▸ **SELECTED EXTRACT**
Chapter 30 Exercises: Ubuntu and African Philosophy

Exercise 1 — Thought Experiment: The Ubuntu Test

Ubuntu philosophy holds that personhood is constituted through relationships — that "I am because we are." This is not merely a sociological observation but an ethical claim: your obligations to others are not external constraints on your freedom but constitutive of who you are.

The scenario:

A person in your community — your neighborhood, your workplace, your family, your city — is being significantly harmed by a policy that benefits you. The benefit to you is real: a lower tax bill, a faster commute, a development that increases your property value. The harm to them is also real: displacement from their neighborhood, loss of a livelihood, exclusion from a resource they depend on. You are not personally responsible for the policy; you did not choose it; you are simply a beneficiary.

The Ubuntu analysis:

  1. From an Ubuntu perspective, what obligations do you have? The Ubuntu claim is not just that you should feel empathy. It is stronger: this person's wellbeing is part of the web of relationships through which your personhood is constituted. Their diminishment is not unrelated to you. How does this change the analysis of your obligations?

  2. Compare the Ubuntu analysis to a Kantian analysis. From a Kantian perspective, the question is whether a maxim permitting you to benefit from others' harm could be universalized. What does Kant say? Does Kant require you to do anything? If so, what grounds the obligation?

  3. Compare to utilitarianism. A utilitarian would ask about the total welfare calculation. Does your benefit exceed their harm? Does it matter if many people benefit a little from one person being harmed a lot? How does this compare to Ubuntu's analysis?

  4. The Ubuntu extension: Gyekye's moderate communitarianism distinguishes basic rights (that cannot be overridden) from community-derived obligations (that go beyond rights). What would Gyekye say distinguishes the obligation you have from mere supererogation (going above and beyond what's required)?

▸ **STORED DATA**
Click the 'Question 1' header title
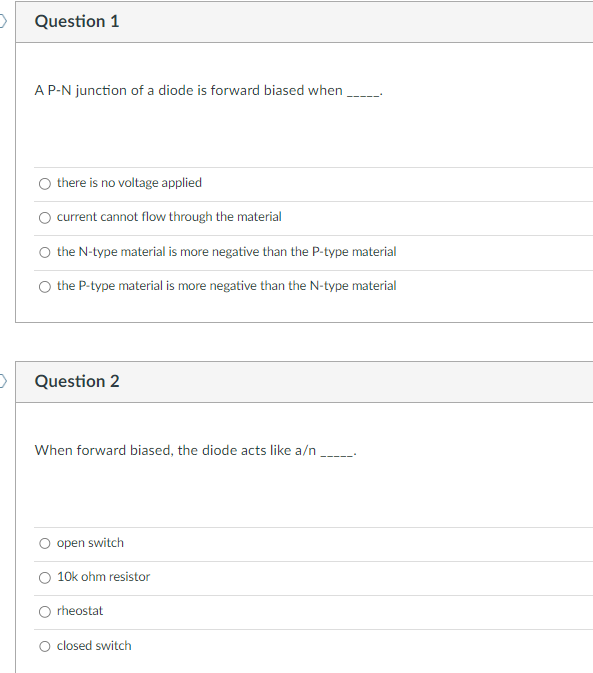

▸ **REQUIREMENTS**
- a) List the benefits to you that the scenario in the Ubuntu exercise names.
- b) From the Ubuntu exercise, write out the passage that opens with the words containing "4. The Ubuntu" and closes with "beyond what's required)?".

▸ **ANSWERS FOR THIS EXERCISE**
- a)
- a lower tax bill
- a faster commute
- a development that increases your property value

- b)
4. The Ubuntu extension: Gyekye's moderate communitarianism distinguishes basic rights (that cannot be overridden) from community-derived obligations (that go beyond rights). What would Gyekye say distinguishes the obligation you have from mere supererogation (going above and beyond what's required)?